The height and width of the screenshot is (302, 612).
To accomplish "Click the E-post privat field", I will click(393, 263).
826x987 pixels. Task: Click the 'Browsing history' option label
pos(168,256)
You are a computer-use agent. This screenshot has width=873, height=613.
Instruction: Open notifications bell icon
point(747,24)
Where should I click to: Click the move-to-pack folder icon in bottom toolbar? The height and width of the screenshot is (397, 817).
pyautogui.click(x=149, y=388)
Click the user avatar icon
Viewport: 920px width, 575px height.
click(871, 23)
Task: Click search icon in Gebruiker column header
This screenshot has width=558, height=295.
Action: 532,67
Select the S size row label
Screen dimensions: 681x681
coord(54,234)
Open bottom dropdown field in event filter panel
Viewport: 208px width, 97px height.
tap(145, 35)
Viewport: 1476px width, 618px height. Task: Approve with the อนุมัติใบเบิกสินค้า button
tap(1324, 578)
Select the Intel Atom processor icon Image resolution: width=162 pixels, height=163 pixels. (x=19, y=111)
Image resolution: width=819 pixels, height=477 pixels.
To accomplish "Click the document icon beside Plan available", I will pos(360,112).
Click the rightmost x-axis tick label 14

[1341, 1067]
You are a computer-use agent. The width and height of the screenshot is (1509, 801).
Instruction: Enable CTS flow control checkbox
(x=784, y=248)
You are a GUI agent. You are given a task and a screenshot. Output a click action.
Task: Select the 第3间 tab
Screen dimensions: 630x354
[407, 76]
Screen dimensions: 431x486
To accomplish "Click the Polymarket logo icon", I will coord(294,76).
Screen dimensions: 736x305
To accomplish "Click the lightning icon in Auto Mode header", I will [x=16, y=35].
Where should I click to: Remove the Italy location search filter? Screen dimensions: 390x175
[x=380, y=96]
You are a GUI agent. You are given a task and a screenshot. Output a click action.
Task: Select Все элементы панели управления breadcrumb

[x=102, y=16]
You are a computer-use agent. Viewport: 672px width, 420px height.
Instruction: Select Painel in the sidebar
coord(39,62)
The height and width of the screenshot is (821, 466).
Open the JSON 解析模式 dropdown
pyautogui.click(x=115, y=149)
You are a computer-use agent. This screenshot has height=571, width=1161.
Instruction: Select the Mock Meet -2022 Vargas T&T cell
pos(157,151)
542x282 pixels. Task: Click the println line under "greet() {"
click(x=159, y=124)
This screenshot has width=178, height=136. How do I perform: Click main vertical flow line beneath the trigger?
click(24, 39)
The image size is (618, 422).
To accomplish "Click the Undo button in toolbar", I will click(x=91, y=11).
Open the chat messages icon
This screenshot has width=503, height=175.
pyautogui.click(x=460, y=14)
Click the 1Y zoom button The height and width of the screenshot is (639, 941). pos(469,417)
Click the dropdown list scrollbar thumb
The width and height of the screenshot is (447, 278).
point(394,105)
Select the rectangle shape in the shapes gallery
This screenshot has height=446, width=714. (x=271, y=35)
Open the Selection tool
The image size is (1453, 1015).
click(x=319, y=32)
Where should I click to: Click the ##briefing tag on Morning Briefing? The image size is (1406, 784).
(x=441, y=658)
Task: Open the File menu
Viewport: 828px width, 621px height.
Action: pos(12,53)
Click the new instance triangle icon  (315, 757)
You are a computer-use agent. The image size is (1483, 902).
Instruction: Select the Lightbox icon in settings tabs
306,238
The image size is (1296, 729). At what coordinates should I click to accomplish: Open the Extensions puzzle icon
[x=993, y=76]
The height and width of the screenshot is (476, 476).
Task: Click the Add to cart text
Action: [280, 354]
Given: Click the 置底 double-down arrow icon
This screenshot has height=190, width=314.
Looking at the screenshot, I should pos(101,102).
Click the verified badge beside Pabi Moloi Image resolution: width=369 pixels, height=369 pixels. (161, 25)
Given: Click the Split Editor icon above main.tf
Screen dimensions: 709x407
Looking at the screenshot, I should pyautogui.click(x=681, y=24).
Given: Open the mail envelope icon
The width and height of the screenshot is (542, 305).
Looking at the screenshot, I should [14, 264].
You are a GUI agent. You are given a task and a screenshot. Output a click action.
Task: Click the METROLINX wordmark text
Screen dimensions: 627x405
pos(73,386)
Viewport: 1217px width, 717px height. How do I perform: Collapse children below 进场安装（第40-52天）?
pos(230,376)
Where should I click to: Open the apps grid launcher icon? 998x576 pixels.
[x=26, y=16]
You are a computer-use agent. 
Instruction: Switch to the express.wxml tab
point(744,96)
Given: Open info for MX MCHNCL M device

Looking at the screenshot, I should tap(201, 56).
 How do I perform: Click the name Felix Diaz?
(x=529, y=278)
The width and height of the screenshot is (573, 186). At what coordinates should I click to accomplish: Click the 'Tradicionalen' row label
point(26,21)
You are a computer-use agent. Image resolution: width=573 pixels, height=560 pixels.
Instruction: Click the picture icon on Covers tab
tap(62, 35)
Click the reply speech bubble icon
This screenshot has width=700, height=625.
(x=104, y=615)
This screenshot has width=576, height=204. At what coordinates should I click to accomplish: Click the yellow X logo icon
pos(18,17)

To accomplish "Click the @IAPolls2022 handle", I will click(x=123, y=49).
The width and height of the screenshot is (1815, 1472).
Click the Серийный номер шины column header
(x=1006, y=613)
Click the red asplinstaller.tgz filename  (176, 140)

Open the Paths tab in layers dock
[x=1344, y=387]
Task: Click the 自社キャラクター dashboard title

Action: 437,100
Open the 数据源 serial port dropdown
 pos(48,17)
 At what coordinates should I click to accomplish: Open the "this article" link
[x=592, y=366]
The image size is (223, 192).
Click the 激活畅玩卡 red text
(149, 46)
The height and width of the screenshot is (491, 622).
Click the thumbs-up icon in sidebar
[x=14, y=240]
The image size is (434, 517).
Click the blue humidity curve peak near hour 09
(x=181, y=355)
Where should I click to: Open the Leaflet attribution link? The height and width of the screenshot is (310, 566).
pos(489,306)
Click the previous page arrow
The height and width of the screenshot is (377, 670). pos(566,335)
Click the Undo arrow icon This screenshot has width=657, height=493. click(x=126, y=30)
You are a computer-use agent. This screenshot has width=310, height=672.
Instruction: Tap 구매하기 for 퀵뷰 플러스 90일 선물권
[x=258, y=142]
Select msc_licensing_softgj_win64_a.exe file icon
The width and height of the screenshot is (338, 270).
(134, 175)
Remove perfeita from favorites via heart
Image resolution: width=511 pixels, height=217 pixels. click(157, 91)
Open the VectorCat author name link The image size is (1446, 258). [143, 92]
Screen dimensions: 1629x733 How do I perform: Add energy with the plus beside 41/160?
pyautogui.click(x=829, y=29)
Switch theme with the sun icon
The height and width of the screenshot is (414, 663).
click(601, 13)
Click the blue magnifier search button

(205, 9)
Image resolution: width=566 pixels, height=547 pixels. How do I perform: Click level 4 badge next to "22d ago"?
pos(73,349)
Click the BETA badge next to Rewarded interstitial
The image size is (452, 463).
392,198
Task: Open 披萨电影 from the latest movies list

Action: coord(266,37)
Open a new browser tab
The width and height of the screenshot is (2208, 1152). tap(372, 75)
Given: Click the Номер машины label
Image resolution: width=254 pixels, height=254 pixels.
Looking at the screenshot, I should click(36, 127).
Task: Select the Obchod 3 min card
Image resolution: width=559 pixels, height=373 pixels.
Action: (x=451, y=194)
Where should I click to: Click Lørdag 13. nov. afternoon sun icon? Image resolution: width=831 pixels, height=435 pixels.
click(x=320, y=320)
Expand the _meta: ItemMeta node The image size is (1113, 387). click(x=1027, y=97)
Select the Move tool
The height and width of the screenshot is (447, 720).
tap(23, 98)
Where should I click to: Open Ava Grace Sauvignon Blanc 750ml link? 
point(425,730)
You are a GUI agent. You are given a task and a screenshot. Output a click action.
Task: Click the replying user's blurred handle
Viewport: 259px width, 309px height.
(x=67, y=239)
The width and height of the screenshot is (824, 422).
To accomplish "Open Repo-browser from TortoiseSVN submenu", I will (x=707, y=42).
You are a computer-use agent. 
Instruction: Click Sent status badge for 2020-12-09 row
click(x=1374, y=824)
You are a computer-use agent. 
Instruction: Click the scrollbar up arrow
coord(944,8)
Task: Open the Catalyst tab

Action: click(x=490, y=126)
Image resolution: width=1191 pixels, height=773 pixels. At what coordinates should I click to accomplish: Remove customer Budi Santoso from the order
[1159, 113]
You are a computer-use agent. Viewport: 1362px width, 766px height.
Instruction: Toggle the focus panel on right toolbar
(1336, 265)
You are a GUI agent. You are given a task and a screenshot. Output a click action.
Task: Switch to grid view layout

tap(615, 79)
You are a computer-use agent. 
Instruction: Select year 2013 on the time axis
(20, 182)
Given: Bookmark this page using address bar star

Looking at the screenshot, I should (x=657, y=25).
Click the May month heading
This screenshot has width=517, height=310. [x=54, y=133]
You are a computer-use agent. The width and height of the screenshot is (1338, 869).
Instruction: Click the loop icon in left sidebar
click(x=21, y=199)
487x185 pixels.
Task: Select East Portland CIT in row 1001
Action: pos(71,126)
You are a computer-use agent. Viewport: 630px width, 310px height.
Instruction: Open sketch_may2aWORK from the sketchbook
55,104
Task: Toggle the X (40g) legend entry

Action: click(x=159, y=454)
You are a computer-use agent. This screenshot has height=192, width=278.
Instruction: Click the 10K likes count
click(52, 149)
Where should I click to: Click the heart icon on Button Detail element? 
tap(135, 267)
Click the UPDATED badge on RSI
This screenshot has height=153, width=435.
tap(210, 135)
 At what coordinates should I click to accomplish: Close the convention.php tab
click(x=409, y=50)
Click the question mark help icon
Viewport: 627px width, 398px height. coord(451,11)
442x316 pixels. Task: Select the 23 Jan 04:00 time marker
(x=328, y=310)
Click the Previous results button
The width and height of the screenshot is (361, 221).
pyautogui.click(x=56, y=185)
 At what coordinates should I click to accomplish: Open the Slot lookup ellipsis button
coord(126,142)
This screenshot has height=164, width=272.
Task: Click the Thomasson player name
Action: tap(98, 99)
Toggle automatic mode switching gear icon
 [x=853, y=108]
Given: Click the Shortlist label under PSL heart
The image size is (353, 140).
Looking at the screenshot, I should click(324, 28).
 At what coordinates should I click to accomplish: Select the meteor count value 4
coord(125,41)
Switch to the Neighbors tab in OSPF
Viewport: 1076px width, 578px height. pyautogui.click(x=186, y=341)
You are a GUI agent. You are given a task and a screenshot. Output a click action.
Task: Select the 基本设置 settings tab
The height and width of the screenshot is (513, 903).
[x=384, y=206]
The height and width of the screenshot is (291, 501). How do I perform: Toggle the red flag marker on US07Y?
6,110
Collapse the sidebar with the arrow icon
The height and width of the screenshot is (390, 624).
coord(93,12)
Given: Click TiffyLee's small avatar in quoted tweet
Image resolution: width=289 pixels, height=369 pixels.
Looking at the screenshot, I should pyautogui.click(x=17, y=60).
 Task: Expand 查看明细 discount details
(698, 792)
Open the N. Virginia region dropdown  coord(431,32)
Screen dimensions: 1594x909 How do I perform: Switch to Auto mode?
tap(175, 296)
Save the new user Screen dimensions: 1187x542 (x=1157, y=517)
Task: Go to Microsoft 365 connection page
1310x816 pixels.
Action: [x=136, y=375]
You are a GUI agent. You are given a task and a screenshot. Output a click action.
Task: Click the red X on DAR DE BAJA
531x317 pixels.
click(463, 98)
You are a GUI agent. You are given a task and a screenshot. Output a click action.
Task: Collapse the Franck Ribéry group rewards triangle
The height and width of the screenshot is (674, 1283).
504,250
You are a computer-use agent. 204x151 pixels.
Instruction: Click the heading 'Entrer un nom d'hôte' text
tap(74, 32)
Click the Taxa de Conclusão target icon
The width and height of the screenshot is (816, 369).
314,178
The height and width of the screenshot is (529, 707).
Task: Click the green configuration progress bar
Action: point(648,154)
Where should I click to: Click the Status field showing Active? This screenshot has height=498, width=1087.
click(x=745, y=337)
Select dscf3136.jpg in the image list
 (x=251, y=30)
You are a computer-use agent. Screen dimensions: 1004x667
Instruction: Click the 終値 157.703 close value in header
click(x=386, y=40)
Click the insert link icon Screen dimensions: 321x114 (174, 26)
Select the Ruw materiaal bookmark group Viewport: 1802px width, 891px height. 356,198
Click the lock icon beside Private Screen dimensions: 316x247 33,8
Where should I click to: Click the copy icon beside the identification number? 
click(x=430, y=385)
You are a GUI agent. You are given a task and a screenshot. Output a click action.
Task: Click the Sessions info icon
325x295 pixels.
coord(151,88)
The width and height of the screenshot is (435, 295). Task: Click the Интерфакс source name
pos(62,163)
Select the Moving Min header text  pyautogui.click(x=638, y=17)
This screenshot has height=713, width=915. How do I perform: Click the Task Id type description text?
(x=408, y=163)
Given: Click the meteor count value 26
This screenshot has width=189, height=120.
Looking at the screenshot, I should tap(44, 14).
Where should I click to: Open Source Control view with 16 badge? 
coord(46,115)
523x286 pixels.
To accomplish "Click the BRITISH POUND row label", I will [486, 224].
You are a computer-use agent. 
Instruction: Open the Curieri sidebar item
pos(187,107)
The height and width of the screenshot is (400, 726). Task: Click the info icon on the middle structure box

## Work to do
Rewrite the records starting with the line containing "The height and width of the screenshot is (291, 501)." and continuing through the line containing "coord(93,12)", replacing "arrow icon" with "chevron icon" and leaving everything else unchanged.

## Reply to the exercise
The height and width of the screenshot is (291, 501). How do I perform: Toggle the red flag marker on US07Y?
6,110
Collapse the sidebar with the chevron icon
The height and width of the screenshot is (390, 624).
coord(93,12)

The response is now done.